■ Material for this exercise

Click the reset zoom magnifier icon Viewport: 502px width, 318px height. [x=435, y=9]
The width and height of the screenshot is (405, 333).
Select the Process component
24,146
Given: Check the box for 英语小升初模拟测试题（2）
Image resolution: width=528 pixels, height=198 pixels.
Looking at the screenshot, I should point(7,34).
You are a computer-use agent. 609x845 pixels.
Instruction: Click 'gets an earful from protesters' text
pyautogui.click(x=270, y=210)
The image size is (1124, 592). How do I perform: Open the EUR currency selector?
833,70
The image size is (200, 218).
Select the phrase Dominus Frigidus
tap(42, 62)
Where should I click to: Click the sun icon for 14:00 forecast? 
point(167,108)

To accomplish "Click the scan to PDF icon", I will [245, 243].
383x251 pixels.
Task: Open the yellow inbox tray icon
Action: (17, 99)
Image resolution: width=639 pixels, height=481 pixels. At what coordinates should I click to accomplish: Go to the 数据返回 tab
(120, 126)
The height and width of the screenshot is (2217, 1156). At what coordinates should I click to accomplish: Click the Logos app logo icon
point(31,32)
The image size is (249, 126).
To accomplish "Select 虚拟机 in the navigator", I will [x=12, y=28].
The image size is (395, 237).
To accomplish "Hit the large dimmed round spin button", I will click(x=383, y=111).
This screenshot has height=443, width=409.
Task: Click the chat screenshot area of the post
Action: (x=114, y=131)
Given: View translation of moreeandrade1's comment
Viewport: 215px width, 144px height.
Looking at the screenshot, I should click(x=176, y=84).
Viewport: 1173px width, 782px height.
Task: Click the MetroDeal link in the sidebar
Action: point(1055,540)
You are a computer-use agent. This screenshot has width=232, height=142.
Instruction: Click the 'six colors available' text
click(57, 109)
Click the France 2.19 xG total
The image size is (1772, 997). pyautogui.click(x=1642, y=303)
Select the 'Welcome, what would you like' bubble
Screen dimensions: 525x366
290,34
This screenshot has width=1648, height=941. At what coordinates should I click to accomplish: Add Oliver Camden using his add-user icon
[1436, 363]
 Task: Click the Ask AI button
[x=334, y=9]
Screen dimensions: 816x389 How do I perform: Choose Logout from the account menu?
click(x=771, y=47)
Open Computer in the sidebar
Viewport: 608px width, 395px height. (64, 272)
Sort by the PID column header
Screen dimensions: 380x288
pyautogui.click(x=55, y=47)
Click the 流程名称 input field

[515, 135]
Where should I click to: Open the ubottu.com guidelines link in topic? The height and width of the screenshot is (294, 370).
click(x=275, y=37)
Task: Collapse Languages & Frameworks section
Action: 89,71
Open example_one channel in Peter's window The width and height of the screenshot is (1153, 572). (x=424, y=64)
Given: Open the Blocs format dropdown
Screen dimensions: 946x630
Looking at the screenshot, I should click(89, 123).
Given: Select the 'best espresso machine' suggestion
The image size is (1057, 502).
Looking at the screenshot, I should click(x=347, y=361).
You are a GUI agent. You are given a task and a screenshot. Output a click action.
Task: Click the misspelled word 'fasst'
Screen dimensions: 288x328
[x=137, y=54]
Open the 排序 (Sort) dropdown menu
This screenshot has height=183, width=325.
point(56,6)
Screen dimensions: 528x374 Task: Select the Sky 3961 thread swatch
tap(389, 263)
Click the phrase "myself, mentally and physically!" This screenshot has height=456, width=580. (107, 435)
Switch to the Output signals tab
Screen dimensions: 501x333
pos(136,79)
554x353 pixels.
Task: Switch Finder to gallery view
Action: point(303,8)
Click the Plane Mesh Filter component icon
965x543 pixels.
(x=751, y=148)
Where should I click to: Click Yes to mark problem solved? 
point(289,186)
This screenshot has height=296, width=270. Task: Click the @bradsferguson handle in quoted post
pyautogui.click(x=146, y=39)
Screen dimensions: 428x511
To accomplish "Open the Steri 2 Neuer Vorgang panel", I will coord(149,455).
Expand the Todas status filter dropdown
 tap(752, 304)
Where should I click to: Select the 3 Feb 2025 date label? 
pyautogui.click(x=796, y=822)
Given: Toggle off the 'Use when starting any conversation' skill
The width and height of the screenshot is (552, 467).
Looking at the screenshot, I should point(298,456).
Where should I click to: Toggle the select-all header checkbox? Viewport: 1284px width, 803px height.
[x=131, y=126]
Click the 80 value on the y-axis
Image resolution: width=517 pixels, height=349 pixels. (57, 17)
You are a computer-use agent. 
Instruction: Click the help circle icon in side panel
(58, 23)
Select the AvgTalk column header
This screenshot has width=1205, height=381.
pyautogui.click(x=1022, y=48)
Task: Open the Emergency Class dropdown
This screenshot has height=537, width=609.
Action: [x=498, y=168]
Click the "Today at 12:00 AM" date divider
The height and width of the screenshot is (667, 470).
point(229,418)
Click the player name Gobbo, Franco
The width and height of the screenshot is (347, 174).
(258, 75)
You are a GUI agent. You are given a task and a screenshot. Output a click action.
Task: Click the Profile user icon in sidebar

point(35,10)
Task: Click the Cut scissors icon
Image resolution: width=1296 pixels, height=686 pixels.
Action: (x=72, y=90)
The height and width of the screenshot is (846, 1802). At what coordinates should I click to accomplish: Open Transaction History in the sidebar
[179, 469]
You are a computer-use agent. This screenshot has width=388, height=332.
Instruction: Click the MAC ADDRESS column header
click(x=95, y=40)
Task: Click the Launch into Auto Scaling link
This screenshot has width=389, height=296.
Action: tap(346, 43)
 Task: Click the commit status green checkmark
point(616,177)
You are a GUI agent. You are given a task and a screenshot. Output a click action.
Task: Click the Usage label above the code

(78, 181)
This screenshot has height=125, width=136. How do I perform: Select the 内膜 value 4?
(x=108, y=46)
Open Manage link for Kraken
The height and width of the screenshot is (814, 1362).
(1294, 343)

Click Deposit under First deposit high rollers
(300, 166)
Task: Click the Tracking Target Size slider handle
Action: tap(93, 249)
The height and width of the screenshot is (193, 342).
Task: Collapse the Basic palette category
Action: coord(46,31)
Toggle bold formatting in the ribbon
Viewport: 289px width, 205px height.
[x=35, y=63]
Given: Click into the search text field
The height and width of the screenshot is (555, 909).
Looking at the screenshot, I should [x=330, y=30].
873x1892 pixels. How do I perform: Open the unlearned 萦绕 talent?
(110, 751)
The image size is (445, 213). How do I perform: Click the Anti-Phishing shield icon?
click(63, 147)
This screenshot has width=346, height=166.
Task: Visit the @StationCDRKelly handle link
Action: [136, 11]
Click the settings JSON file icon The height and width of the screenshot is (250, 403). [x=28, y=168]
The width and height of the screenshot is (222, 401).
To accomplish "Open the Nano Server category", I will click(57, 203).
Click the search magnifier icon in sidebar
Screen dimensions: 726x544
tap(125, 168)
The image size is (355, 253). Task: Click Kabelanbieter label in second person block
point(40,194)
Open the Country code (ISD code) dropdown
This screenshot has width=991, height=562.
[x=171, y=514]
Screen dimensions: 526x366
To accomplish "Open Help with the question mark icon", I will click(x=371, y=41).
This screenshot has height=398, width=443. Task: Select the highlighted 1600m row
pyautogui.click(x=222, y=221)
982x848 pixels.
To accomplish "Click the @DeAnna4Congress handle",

■ Activity
Could you restate the records above word for word?

■ Exercise result
Click the reset zoom magnifier icon Viewport: 502px width, 318px height. [x=435, y=9]
The width and height of the screenshot is (405, 333).
Select the Process component
24,146
Given: Check the box for 英语小升初模拟测试题（2）
Image resolution: width=528 pixels, height=198 pixels.
Looking at the screenshot, I should point(7,34).
You are a computer-use agent. 609x845 pixels.
Instruction: Click 'gets an earful from protesters' text
pyautogui.click(x=270, y=210)
The image size is (1124, 592). How do I perform: Open the EUR currency selector?
833,70
The image size is (200, 218).
Select the phrase Dominus Frigidus
tap(42, 62)
Where should I click to: Click the sun icon for 14:00 forecast? 
point(167,108)

To accomplish "Click the scan to PDF icon", I will [245, 243].
383x251 pixels.
Task: Open the yellow inbox tray icon
Action: (17, 99)
Image resolution: width=639 pixels, height=481 pixels. At what coordinates should I click to accomplish: Go to the 数据返回 tab
(120, 126)
The height and width of the screenshot is (2217, 1156). At what coordinates should I click to accomplish: Click the Logos app logo icon
point(31,32)
The image size is (249, 126).
To accomplish "Select 虚拟机 in the navigator", I will [x=12, y=28].
The image size is (395, 237).
To accomplish "Hit the large dimmed round spin button", I will click(x=383, y=111).
This screenshot has height=443, width=409.
Task: Click the chat screenshot area of the post
Action: (x=114, y=131)
Given: View translation of moreeandrade1's comment
Viewport: 215px width, 144px height.
Looking at the screenshot, I should click(x=176, y=84).
Viewport: 1173px width, 782px height.
Task: Click the MetroDeal link in the sidebar
Action: point(1055,540)
You are a computer-use agent. This screenshot has width=232, height=142.
Instruction: Click the 'six colors available' text
click(57, 109)
Click the France 2.19 xG total
The image size is (1772, 997). pyautogui.click(x=1642, y=303)
Select the 'Welcome, what would you like' bubble
Screen dimensions: 525x366
290,34
This screenshot has width=1648, height=941. At what coordinates should I click to accomplish: Add Oliver Camden using his add-user icon
[1436, 363]
 Task: Click the Ask AI button
[x=334, y=9]
Screen dimensions: 816x389 How do I perform: Choose Logout from the account menu?
click(x=771, y=47)
Open Computer in the sidebar
Viewport: 608px width, 395px height. (64, 272)
Sort by the PID column header
Screen dimensions: 380x288
pyautogui.click(x=55, y=47)
Click the 流程名称 input field

[515, 135]
Where should I click to: Open the ubottu.com guidelines link in topic? The height and width of the screenshot is (294, 370).
click(x=275, y=37)
Task: Collapse Languages & Frameworks section
Action: 89,71
Open example_one channel in Peter's window The width and height of the screenshot is (1153, 572). (x=424, y=64)
Given: Open the Blocs format dropdown
Screen dimensions: 946x630
Looking at the screenshot, I should click(89, 123).
Given: Select the 'best espresso machine' suggestion
The image size is (1057, 502).
Looking at the screenshot, I should click(x=347, y=361).
You are a GUI agent. You are given a task and a screenshot. Output a click action.
Task: Click the misspelled word 'fasst'
Screen dimensions: 288x328
[x=137, y=54]
Open the 排序 (Sort) dropdown menu
This screenshot has height=183, width=325.
point(56,6)
Screen dimensions: 528x374 Task: Select the Sky 3961 thread swatch
tap(389, 263)
Click the phrase "myself, mentally and physically!" This screenshot has height=456, width=580. (107, 435)
Switch to the Output signals tab
Screen dimensions: 501x333
pos(136,79)
554x353 pixels.
Task: Switch Finder to gallery view
Action: point(303,8)
Click the Plane Mesh Filter component icon
965x543 pixels.
(x=751, y=148)
Where should I click to: Click Yes to mark problem solved? 
point(289,186)
This screenshot has height=296, width=270. Task: Click the @bradsferguson handle in quoted post
pyautogui.click(x=146, y=39)
Screen dimensions: 428x511
To accomplish "Open the Steri 2 Neuer Vorgang panel", I will coord(149,455).
Expand the Todas status filter dropdown
 tap(752, 304)
Where should I click to: Select the 3 Feb 2025 date label? 
pyautogui.click(x=796, y=822)
Given: Toggle off the 'Use when starting any conversation' skill
The width and height of the screenshot is (552, 467).
Looking at the screenshot, I should point(298,456).
Where should I click to: Toggle the select-all header checkbox? Viewport: 1284px width, 803px height.
[x=131, y=126]
Click the 80 value on the y-axis
Image resolution: width=517 pixels, height=349 pixels. (57, 17)
You are a computer-use agent. 
Instruction: Click the help circle icon in side panel
(58, 23)
Select the AvgTalk column header
This screenshot has width=1205, height=381.
pyautogui.click(x=1022, y=48)
Task: Open the Emergency Class dropdown
This screenshot has height=537, width=609.
Action: [x=498, y=168]
Click the "Today at 12:00 AM" date divider
The height and width of the screenshot is (667, 470).
point(229,418)
Click the player name Gobbo, Franco
The width and height of the screenshot is (347, 174).
(258, 75)
You are a GUI agent. You are given a task and a screenshot. Output a click action.
Task: Click the Profile user icon in sidebar

point(35,10)
Task: Click the Cut scissors icon
Image resolution: width=1296 pixels, height=686 pixels.
Action: (x=72, y=90)
The height and width of the screenshot is (846, 1802). At what coordinates should I click to accomplish: Open Transaction History in the sidebar
[179, 469]
You are a computer-use agent. This screenshot has width=388, height=332.
Instruction: Click the MAC ADDRESS column header
click(x=95, y=40)
Task: Click the Launch into Auto Scaling link
This screenshot has width=389, height=296.
Action: tap(346, 43)
 Task: Click the commit status green checkmark
point(616,177)
You are a GUI agent. You are given a task and a screenshot. Output a click action.
Task: Click the Usage label above the code

(78, 181)
This screenshot has height=125, width=136. How do I perform: Select the 内膜 value 4?
(x=108, y=46)
Open Manage link for Kraken
The height and width of the screenshot is (814, 1362).
(1294, 343)

Click Deposit under First deposit high rollers
(300, 166)
Task: Click the Tracking Target Size slider handle
Action: tap(93, 249)
The height and width of the screenshot is (193, 342).
Task: Collapse the Basic palette category
Action: coord(46,31)
Toggle bold formatting in the ribbon
Viewport: 289px width, 205px height.
[x=35, y=63]
Given: Click into the search text field
The height and width of the screenshot is (555, 909).
Looking at the screenshot, I should [x=330, y=30].
873x1892 pixels. How do I perform: Open the unlearned 萦绕 talent?
(110, 751)
The image size is (445, 213). How do I perform: Click the Anti-Phishing shield icon?
click(63, 147)
This screenshot has width=346, height=166.
Task: Visit the @StationCDRKelly handle link
Action: [136, 11]
Click the settings JSON file icon The height and width of the screenshot is (250, 403). [x=28, y=168]
The width and height of the screenshot is (222, 401).
To accomplish "Open the Nano Server category", I will click(57, 203).
Click the search magnifier icon in sidebar
Screen dimensions: 726x544
tap(125, 168)
The image size is (355, 253). Task: Click Kabelanbieter label in second person block
point(40,194)
Open the Country code (ISD code) dropdown
This screenshot has width=991, height=562.
[x=171, y=514]
Screen dimensions: 526x366
To accomplish "Open Help with the question mark icon", I will click(x=371, y=41).
This screenshot has height=398, width=443. Task: Select the highlighted 1600m row
pyautogui.click(x=222, y=221)
982x848 pixels.
To accomplish "Click the @DeAnna4Congress handle",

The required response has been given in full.